In November of that year he restated that commitment when he spoke at the Canadian Labour Congress gathering in Ottawa, stating that ‘labour is not a problem, but a solution.’
Unfortunately, not everyone in government sees it that way.
The Senate amended Bill C-4 that reversed the original intent, which was to repeal C-377 and C-525.
Bill C-377 received royal assent on June 30, 2015, on the last day of Parliament and after years of debate. The amendment to the Income Tax Act, targets labour organizations with critics arguing that it is unconstitutional and violates the rights and privacy of all Canadians.
Bill C-525 would make the union certification process very difficult, eliminating the automatic card check certification and replacing it with a two-stage process adding a voting process in addition to card signing.

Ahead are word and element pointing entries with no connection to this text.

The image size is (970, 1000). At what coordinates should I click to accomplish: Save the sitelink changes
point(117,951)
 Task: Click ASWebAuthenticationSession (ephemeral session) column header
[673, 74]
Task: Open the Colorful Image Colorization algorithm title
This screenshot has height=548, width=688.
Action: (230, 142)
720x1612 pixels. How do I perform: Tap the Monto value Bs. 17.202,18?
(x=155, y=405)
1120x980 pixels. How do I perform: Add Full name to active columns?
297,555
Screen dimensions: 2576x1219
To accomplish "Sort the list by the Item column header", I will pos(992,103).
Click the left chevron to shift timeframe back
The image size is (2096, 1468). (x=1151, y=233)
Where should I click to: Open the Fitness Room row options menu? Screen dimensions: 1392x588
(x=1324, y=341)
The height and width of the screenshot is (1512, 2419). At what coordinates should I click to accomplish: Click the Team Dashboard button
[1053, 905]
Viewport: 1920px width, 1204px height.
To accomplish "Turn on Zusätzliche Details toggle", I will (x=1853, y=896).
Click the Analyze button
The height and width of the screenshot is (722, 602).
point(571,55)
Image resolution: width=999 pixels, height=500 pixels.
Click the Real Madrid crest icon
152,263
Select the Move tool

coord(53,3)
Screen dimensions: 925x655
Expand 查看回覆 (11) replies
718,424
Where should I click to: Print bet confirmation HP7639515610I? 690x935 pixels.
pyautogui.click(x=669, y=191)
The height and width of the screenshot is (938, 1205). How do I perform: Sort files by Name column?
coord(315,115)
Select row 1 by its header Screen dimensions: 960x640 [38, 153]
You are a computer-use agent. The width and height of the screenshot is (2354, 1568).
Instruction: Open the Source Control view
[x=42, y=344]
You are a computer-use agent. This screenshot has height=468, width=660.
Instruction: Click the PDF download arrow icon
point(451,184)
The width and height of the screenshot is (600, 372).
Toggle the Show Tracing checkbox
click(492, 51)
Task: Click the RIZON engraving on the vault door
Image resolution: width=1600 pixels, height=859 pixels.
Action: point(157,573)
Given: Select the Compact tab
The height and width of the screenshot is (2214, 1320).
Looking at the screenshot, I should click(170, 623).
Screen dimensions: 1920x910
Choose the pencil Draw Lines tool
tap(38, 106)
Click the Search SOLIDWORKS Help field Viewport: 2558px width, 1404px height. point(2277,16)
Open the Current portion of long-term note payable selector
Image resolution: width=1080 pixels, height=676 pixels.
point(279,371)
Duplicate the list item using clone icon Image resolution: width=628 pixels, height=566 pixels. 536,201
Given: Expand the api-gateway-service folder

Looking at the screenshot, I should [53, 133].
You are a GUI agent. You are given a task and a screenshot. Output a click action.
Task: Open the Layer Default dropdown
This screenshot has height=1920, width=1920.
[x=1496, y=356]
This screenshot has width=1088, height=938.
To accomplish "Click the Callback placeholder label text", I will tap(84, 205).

Many have argued that this extra vote gives employers the opportunity to intimidate workers before the second stage of the process where they vote on joining a union.
In a vote by the Senate, mostly supported by Conservatives, they changed the bill to keep the elements of Bill C-525.
However, a spokesperson for federal Labour Minister Patty Hajdu signalled that the government would be voting to reverse the Senate changes, according to the Globe and Mail.
In an interview with the Globe and Mail Hassan Yussuff, President of the CLC, said that the card check system has not shown any signs of problems.
“It prevents employers from intimidating and interfering,” he explained. Every time there is a vote, employers do interfere. They express their opinion. They threaten to close the workplace.”
The labour movement, and those who want to unionize, will be keeping a close eye on the Senate as more developments come forward over the next few weeks.